Woman, Why Are You Weeping?
“They have taken my Lord away, and I don’t know where they have put him” (John 20:11).
Mary Magdalene can rightfully claim the title given her by Pope Benedict as “Apostle to the Apostles.” She is the first person to whom the risen Jesus appeared on Easter morning, and he sends her to tell the other Apostles that she has seen the Lord. She is the first to preach the Good News.
This tradition, so embedded in the Gospels, might have resulted in a very different role for women in the church today had it not run into another tradition that took historical precedence. That tradition is the one that says that because Jesus chose only men to be apostles, only men can be bishops and priests. The exclusion of women from ordination has been been interpreted to mean that women also cannot preach.
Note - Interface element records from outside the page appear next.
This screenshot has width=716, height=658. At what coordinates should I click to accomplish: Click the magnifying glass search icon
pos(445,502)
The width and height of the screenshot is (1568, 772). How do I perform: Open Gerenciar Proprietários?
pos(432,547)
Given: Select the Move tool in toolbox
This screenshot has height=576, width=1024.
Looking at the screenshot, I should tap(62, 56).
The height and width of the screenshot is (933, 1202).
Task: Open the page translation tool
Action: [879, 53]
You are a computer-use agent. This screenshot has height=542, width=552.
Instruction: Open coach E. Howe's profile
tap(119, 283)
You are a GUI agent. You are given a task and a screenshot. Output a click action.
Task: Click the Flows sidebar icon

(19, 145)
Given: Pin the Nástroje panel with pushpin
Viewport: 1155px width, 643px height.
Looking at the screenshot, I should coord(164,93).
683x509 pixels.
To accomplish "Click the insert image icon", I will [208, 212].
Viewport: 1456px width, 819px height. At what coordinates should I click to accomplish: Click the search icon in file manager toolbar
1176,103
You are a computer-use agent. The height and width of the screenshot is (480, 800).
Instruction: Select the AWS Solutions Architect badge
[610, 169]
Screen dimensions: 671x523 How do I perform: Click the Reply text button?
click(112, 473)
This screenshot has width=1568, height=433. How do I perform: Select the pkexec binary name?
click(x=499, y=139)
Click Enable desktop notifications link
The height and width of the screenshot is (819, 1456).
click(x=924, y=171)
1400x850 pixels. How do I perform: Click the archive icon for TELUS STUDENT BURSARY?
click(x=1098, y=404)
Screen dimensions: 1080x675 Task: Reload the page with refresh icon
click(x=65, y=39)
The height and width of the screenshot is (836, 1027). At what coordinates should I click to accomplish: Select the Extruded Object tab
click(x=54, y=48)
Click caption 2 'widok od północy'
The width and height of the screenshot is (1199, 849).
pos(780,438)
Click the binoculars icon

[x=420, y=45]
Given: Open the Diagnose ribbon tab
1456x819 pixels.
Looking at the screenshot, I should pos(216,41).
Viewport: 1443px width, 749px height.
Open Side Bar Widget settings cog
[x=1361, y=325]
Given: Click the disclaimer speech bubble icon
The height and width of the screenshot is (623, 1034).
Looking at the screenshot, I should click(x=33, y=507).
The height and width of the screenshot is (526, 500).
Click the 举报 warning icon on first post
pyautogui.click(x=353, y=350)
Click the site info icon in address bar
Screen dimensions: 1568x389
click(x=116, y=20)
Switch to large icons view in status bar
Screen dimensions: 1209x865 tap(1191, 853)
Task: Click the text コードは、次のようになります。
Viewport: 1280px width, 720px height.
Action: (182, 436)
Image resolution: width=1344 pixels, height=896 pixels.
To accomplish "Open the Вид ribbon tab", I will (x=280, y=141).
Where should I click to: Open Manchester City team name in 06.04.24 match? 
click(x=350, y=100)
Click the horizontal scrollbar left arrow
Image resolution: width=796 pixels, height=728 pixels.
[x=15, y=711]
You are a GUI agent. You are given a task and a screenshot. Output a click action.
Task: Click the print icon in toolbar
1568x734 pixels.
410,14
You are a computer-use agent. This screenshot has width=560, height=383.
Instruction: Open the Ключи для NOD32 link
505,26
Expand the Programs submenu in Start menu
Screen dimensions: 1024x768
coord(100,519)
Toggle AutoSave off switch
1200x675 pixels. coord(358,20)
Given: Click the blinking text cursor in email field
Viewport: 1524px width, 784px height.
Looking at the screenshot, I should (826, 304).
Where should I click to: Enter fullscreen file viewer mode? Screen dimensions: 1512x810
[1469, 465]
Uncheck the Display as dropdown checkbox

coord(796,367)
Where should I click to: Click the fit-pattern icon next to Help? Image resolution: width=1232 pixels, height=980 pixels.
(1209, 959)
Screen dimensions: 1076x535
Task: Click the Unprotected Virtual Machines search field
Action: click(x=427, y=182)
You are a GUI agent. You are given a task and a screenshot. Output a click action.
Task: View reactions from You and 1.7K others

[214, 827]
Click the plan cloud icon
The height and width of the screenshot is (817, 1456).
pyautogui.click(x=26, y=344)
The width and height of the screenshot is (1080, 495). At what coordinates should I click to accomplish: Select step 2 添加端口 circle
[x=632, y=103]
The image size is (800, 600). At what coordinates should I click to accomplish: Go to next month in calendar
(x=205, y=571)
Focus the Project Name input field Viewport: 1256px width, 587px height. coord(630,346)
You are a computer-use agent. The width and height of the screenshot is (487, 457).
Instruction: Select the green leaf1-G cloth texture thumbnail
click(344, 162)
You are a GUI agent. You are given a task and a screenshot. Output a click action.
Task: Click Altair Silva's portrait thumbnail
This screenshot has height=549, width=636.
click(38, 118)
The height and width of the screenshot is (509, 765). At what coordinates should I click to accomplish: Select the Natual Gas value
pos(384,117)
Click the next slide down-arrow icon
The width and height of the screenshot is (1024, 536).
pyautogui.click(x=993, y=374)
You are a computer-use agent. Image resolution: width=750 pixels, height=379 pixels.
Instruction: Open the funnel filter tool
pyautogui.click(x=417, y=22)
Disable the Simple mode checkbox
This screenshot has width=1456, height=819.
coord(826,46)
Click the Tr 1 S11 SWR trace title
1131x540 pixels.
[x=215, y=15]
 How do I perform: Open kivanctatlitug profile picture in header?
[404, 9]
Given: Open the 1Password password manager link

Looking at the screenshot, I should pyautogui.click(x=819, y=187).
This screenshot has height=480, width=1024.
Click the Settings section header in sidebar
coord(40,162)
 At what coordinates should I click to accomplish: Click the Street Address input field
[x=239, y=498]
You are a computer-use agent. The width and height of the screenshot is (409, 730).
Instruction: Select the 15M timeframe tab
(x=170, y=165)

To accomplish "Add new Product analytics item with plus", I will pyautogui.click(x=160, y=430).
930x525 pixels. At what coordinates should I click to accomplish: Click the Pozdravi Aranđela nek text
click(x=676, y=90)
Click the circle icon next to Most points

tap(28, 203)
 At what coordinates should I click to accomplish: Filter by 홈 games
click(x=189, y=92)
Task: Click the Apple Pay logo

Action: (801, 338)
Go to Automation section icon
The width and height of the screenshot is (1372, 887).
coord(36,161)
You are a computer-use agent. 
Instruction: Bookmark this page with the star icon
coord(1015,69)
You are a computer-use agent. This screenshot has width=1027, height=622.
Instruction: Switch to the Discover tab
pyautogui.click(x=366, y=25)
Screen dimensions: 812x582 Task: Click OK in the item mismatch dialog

If this outcome seems to frustrate the logic of today’s Gospel reading, then how appropriate it is that the evangelist puts in the mouth of Mary, and all other women who aspire to imitate her, the words, “They have taken my Lord away…” The Gospel writer may have deliberately preserved the tension of competing traditions in the early church to insure this question would continue to be debated by subsequent generations.
And debated it has been is being, despite an attempt by a previous pope to ban even the discussion of women priests. There is energy trapped here that will not go away until it is resolved. The question of the equality of women is essential to and inseparable from the Resurrection itself. St. Paul writes that “there is neither male nor female, for you all are all one in Christ” (Gal 3:28).
So in the joy of Easter, proclaimed from our pulpits by men, we can still imagine how much more complete the Gospel might sound if women were allowed to do what Jesus told Mary to do on that first Easter morning. “Go tell the others.”
Instead we have enough tears to baptize us all and to water the seeds of hope that someday this reality will finally happen.